> _TASK OBJECTIVE_
Could you repeat the lines below, swapping "pencil" for "pen" everywhere it appears and leaving everything else unchanged?

** start of RECORDS PROVIDED **

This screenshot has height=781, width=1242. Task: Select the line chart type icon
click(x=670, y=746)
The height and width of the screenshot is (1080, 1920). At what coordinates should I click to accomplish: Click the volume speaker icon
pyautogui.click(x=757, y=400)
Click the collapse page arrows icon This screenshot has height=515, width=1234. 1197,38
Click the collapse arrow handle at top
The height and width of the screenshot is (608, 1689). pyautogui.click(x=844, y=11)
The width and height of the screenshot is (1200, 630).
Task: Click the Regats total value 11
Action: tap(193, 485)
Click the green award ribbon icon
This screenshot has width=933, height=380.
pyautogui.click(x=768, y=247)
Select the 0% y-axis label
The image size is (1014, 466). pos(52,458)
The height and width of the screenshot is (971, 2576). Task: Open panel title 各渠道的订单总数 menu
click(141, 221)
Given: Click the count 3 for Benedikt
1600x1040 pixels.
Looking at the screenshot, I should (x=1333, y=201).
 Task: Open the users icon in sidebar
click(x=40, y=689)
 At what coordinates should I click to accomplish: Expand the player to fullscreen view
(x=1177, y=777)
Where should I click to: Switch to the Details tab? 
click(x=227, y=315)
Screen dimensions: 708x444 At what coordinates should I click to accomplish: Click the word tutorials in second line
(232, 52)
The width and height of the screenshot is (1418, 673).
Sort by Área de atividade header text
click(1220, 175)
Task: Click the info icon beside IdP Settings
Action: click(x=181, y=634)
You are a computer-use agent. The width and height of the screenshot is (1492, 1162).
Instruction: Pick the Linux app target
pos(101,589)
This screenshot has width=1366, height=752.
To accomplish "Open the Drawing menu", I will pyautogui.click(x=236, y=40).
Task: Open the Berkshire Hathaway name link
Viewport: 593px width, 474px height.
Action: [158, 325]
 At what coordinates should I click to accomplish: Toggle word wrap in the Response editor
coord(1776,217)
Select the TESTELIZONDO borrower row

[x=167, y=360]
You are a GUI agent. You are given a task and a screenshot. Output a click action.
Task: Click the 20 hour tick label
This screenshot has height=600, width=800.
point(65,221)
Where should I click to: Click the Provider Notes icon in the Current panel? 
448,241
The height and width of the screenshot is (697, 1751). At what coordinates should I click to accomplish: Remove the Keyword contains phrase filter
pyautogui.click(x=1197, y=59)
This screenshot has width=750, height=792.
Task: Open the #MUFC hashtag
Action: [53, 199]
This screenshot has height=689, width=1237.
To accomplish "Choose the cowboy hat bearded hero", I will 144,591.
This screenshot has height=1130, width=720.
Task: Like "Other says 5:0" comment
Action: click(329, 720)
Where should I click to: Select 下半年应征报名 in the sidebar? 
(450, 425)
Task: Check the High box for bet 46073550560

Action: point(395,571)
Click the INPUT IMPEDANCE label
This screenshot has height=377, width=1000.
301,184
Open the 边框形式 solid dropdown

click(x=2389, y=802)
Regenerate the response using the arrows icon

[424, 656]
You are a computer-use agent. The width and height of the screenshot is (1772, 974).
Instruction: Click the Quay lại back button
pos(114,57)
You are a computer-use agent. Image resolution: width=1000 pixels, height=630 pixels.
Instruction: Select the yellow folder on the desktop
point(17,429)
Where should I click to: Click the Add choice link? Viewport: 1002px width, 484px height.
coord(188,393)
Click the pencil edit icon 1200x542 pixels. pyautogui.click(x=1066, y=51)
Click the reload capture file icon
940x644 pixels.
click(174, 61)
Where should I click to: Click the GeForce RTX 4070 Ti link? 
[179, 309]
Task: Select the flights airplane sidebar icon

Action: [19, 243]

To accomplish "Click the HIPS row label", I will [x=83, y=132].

** end of RECORDS PROVIDED **

> _WRITTEN ANSWER_
This screenshot has height=781, width=1242. Task: Select the line chart type icon
click(x=670, y=746)
The height and width of the screenshot is (1080, 1920). At what coordinates should I click to accomplish: Click the volume speaker icon
pyautogui.click(x=757, y=400)
Click the collapse page arrows icon This screenshot has height=515, width=1234. 1197,38
Click the collapse arrow handle at top
The height and width of the screenshot is (608, 1689). pyautogui.click(x=844, y=11)
The width and height of the screenshot is (1200, 630).
Task: Click the Regats total value 11
Action: tap(193, 485)
Click the green award ribbon icon
This screenshot has width=933, height=380.
pyautogui.click(x=768, y=247)
Select the 0% y-axis label
The image size is (1014, 466). pos(52,458)
The height and width of the screenshot is (971, 2576). Task: Open panel title 各渠道的订单总数 menu
click(141, 221)
Given: Click the count 3 for Benedikt
1600x1040 pixels.
Looking at the screenshot, I should (x=1333, y=201).
 Task: Open the users icon in sidebar
click(x=40, y=689)
 At what coordinates should I click to accomplish: Expand the player to fullscreen view
(x=1177, y=777)
Where should I click to: Switch to the Details tab? 
click(x=227, y=315)
Screen dimensions: 708x444 At what coordinates should I click to accomplish: Click the word tutorials in second line
(232, 52)
The width and height of the screenshot is (1418, 673).
Sort by Área de atividade header text
click(1220, 175)
Task: Click the info icon beside IdP Settings
Action: click(x=181, y=634)
You are a computer-use agent. The width and height of the screenshot is (1492, 1162).
Instruction: Pick the Linux app target
pos(101,589)
This screenshot has width=1366, height=752.
To accomplish "Open the Drawing menu", I will pyautogui.click(x=236, y=40).
Task: Open the Berkshire Hathaway name link
Viewport: 593px width, 474px height.
Action: [158, 325]
 At what coordinates should I click to accomplish: Toggle word wrap in the Response editor
coord(1776,217)
Select the TESTELIZONDO borrower row

[x=167, y=360]
You are a GUI agent. You are given a task and a screenshot. Output a click action.
Task: Click the 20 hour tick label
This screenshot has height=600, width=800.
point(65,221)
Where should I click to: Click the Provider Notes icon in the Current panel? 
448,241
The height and width of the screenshot is (697, 1751). At what coordinates should I click to accomplish: Remove the Keyword contains phrase filter
pyautogui.click(x=1197, y=59)
This screenshot has width=750, height=792.
Task: Open the #MUFC hashtag
Action: [53, 199]
This screenshot has height=689, width=1237.
To accomplish "Choose the cowboy hat bearded hero", I will 144,591.
This screenshot has height=1130, width=720.
Task: Like "Other says 5:0" comment
Action: click(329, 720)
Where should I click to: Select 下半年应征报名 in the sidebar? 
(450, 425)
Task: Check the High box for bet 46073550560

Action: point(395,571)
Click the INPUT IMPEDANCE label
This screenshot has height=377, width=1000.
301,184
Open the 边框形式 solid dropdown

click(x=2389, y=802)
Regenerate the response using the arrows icon

[424, 656]
You are a computer-use agent. The width and height of the screenshot is (1772, 974).
Instruction: Click the Quay lại back button
pos(114,57)
You are a computer-use agent. Image resolution: width=1000 pixels, height=630 pixels.
Instruction: Select the yellow folder on the desktop
point(17,429)
Where should I click to: Click the Add choice link? Viewport: 1002px width, 484px height.
coord(188,393)
Click the pen edit icon 1200x542 pixels. pyautogui.click(x=1066, y=51)
Click the reload capture file icon
940x644 pixels.
click(174, 61)
Where should I click to: Click the GeForce RTX 4070 Ti link? 
[179, 309]
Task: Select the flights airplane sidebar icon

Action: [19, 243]

To accomplish "Click the HIPS row label", I will [x=83, y=132].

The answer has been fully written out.